This step constructs a **knowledge graph** from the updated ontology, allowing for structured querying and visualization of relationships between materials, methods, and properties.

### What happens here:
- Credentials for the target graph database (e.g., Neo4j) are loaded from a JSON file.
- A `KnowledgeGraph` builder is instantiated (e.g., `Neo4jKnowledgeGraph`) using:
  - The enriched ontology file (`updated_ontology.json`)
  - Connection details to the Neo4j server (URI, username, password)
- The `.build_graph()` method builds the actual graph in the database.

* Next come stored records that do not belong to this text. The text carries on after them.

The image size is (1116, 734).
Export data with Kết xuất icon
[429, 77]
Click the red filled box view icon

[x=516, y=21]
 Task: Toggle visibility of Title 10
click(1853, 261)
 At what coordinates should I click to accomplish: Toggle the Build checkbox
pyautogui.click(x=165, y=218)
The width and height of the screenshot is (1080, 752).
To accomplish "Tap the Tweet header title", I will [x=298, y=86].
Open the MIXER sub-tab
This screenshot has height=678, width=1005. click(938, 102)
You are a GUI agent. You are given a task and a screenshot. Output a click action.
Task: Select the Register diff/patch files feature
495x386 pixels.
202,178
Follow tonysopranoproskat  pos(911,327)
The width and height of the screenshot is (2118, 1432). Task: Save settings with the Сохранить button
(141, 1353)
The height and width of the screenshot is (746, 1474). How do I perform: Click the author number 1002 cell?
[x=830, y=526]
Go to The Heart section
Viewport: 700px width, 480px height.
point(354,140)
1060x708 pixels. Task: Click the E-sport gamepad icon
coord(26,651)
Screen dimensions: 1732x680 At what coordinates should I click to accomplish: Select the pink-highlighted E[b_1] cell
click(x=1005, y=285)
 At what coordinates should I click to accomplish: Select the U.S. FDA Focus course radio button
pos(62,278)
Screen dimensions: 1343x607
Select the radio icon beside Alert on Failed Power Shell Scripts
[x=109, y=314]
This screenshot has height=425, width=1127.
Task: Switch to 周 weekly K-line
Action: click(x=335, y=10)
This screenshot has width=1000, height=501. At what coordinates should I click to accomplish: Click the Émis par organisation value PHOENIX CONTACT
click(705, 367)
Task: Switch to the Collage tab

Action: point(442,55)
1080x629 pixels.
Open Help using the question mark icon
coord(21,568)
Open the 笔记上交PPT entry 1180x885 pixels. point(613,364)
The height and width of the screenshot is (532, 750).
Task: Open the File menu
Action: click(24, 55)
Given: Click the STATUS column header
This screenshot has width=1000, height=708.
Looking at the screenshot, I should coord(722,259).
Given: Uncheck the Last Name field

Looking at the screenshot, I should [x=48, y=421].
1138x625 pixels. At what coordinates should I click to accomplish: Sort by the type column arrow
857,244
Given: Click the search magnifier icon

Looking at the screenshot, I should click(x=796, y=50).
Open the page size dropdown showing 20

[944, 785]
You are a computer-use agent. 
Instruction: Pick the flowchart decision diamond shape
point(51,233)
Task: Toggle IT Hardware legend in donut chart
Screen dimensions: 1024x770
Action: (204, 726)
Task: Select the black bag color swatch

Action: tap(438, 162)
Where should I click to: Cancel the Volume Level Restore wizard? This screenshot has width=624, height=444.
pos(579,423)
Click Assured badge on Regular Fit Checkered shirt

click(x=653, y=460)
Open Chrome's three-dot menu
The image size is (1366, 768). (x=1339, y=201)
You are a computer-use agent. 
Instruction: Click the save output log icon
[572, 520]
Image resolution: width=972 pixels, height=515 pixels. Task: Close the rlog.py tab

> ✅ **Result**: A graph database containing categorized concepts and their relationships, ready for exploration or reasoning tasks.

---

🎉 **The full pipeline is now complete!** You’ve fetched papers, enriched the ontology, ranked relevant publications, and built a graph-based representation of your domain knowledge.


In [None]:
# 4. Build knowledge graph
LOG.info(" Building knowledge graph ....")
### load
with open(ui.params.kg_credentials_file, "r") as f:
    credentials = json.load(f)

#### build graph
graph_builder: KnowledgeGraph
if(ui.params.kg_type == "neo4j"):
    graph_builder = Neo4jKnowledgeGraph(f"{ui.params.output_dir}/updated_ontology.json",
                                        credentials["neo4j_uri"],
                                        credentials["neo4j_user"],
                                        credentials["neo4j_pass"])

graph_builder.build_graph()


LOG.info("🎉 Pipeline Completed Successfully")